WORK REQUIRED:
All of the records must be restated exactly, with every line complete.

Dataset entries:

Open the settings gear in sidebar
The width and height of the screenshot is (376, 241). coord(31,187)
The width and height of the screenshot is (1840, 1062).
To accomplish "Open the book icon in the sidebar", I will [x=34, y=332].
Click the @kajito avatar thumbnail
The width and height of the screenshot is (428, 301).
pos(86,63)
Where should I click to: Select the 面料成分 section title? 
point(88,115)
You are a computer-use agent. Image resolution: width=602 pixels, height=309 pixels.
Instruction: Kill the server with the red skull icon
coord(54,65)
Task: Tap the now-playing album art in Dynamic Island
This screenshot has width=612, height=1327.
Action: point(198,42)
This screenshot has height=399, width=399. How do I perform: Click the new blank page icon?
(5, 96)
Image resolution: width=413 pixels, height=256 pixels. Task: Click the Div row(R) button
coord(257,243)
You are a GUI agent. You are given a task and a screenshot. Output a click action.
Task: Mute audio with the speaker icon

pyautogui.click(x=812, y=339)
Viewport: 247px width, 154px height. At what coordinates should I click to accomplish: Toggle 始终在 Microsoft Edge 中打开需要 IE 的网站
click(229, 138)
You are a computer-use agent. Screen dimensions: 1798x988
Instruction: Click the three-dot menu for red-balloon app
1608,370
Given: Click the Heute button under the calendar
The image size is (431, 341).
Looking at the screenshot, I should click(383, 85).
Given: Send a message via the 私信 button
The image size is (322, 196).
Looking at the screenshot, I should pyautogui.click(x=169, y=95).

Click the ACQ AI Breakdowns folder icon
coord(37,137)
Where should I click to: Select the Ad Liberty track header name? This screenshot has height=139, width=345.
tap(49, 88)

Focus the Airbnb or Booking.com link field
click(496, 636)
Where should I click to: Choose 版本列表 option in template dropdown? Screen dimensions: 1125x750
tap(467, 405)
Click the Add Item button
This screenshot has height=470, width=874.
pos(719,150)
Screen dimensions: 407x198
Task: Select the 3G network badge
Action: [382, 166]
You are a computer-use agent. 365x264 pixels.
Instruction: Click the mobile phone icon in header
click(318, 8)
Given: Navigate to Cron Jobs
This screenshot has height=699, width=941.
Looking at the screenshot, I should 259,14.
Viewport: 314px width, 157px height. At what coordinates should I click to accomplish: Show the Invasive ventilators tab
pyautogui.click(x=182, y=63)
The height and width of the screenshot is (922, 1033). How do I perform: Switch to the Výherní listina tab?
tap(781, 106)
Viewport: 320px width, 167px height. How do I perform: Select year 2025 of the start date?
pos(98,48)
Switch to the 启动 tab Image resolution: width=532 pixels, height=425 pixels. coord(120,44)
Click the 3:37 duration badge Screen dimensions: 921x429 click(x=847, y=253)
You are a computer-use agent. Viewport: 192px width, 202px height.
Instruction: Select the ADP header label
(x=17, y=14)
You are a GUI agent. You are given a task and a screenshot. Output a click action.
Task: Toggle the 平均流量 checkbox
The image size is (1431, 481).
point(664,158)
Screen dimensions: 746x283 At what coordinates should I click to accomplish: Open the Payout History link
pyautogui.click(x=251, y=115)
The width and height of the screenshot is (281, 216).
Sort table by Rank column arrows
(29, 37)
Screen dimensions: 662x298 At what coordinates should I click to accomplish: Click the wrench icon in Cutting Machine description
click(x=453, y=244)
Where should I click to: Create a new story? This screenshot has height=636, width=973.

SOLUTION TO THE EXERCISE:
Open the settings gear in sidebar
The width and height of the screenshot is (376, 241). coord(31,187)
The width and height of the screenshot is (1840, 1062).
To accomplish "Open the book icon in the sidebar", I will [x=34, y=332].
Click the @kajito avatar thumbnail
The width and height of the screenshot is (428, 301).
pos(86,63)
Where should I click to: Select the 面料成分 section title? 
point(88,115)
You are a computer-use agent. Image resolution: width=602 pixels, height=309 pixels.
Instruction: Kill the server with the red skull icon
coord(54,65)
Task: Tap the now-playing album art in Dynamic Island
This screenshot has width=612, height=1327.
Action: point(198,42)
This screenshot has height=399, width=399. How do I perform: Click the new blank page icon?
(5, 96)
Image resolution: width=413 pixels, height=256 pixels. Task: Click the Div row(R) button
coord(257,243)
You are a GUI agent. You are given a task and a screenshot. Output a click action.
Task: Mute audio with the speaker icon

pyautogui.click(x=812, y=339)
Viewport: 247px width, 154px height. At what coordinates should I click to accomplish: Toggle 始终在 Microsoft Edge 中打开需要 IE 的网站
click(229, 138)
You are a computer-use agent. Screen dimensions: 1798x988
Instruction: Click the three-dot menu for red-balloon app
1608,370
Given: Click the Heute button under the calendar
The image size is (431, 341).
Looking at the screenshot, I should click(383, 85).
Given: Send a message via the 私信 button
The image size is (322, 196).
Looking at the screenshot, I should pyautogui.click(x=169, y=95).

Click the ACQ AI Breakdowns folder icon
coord(37,137)
Where should I click to: Select the Ad Liberty track header name? This screenshot has height=139, width=345.
tap(49, 88)

Focus the Airbnb or Booking.com link field
click(496, 636)
Where should I click to: Choose 版本列表 option in template dropdown? Screen dimensions: 1125x750
tap(467, 405)
Click the Add Item button
This screenshot has height=470, width=874.
pos(719,150)
Screen dimensions: 407x198
Task: Select the 3G network badge
Action: [382, 166]
You are a computer-use agent. 365x264 pixels.
Instruction: Click the mobile phone icon in header
click(318, 8)
Given: Navigate to Cron Jobs
This screenshot has height=699, width=941.
Looking at the screenshot, I should 259,14.
Viewport: 314px width, 157px height. At what coordinates should I click to accomplish: Show the Invasive ventilators tab
pyautogui.click(x=182, y=63)
The height and width of the screenshot is (922, 1033). How do I perform: Switch to the Výherní listina tab?
tap(781, 106)
Viewport: 320px width, 167px height. How do I perform: Select year 2025 of the start date?
pos(98,48)
Switch to the 启动 tab Image resolution: width=532 pixels, height=425 pixels. coord(120,44)
Click the 3:37 duration badge Screen dimensions: 921x429 click(x=847, y=253)
You are a computer-use agent. Viewport: 192px width, 202px height.
Instruction: Select the ADP header label
(x=17, y=14)
You are a GUI agent. You are given a task and a screenshot. Output a click action.
Task: Toggle the 平均流量 checkbox
The image size is (1431, 481).
point(664,158)
Screen dimensions: 746x283 At what coordinates should I click to accomplish: Open the Payout History link
pyautogui.click(x=251, y=115)
The width and height of the screenshot is (281, 216).
Sort table by Rank column arrows
(29, 37)
Screen dimensions: 662x298 At what coordinates should I click to accomplish: Click the wrench icon in Cutting Machine description
click(x=453, y=244)
Where should I click to: Create a new story? This screenshot has height=636, width=973.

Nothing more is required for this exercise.